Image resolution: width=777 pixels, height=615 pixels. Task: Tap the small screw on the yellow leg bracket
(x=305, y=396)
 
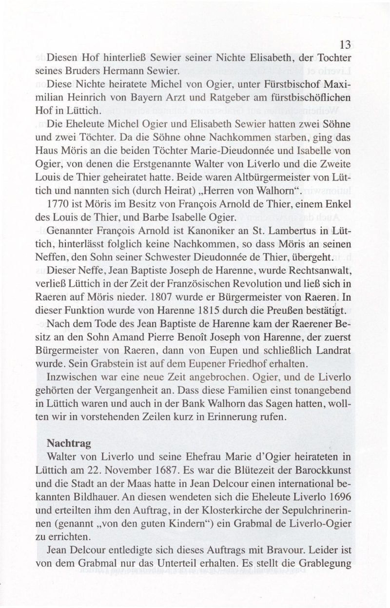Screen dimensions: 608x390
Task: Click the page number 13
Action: tap(345, 45)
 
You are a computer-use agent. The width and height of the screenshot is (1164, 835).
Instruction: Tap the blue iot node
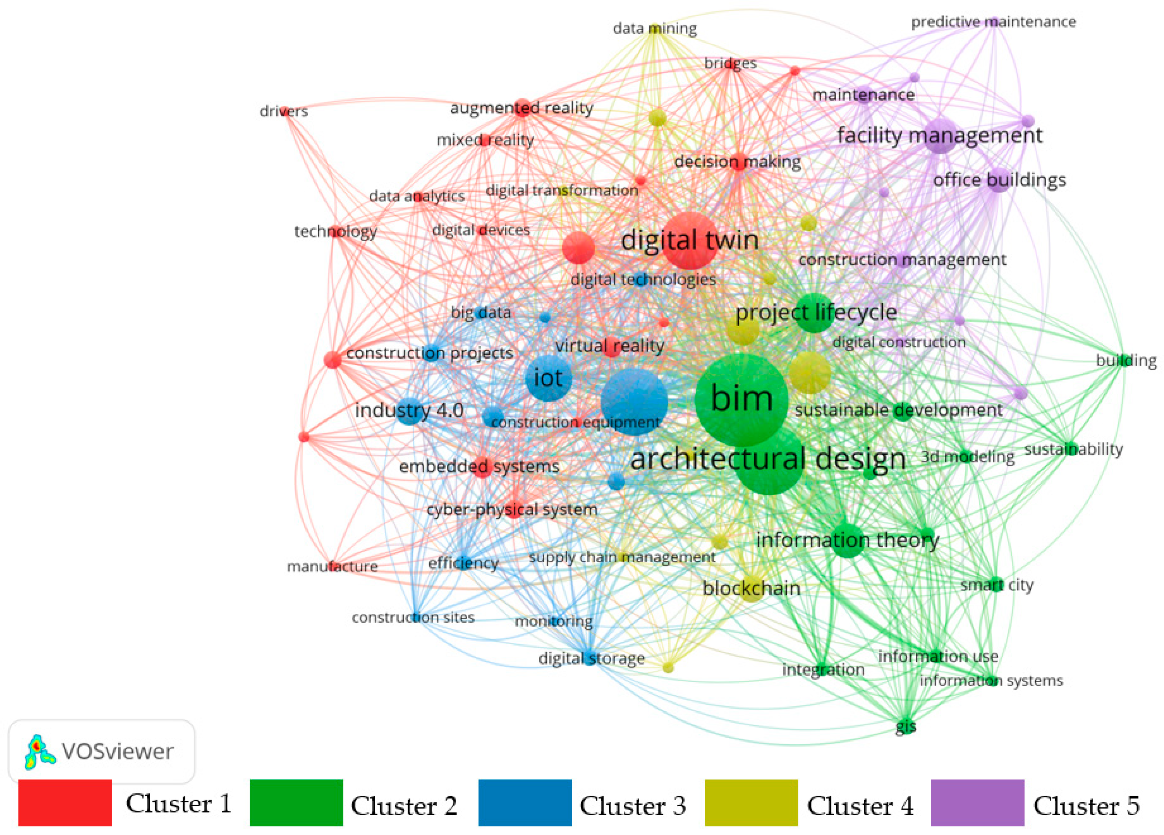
----
→ **Given problem**
Can you rewrite the material above as a numbered list, one item per line, with the blank lines and the pictures left out?

→ **Solution to this problem**
1. Image resolution: width=777 pixels, height=615 pixels. Task: Tap the small screw on the yellow leg bracket
2. (x=305, y=396)
3. Screen dimensions: 608x390
4. Task: Click the page number 13
5. Action: tap(345, 45)
6. You are a computer-use agent. The width and height of the screenshot is (1164, 835).
7. Instruction: Tap the blue iot node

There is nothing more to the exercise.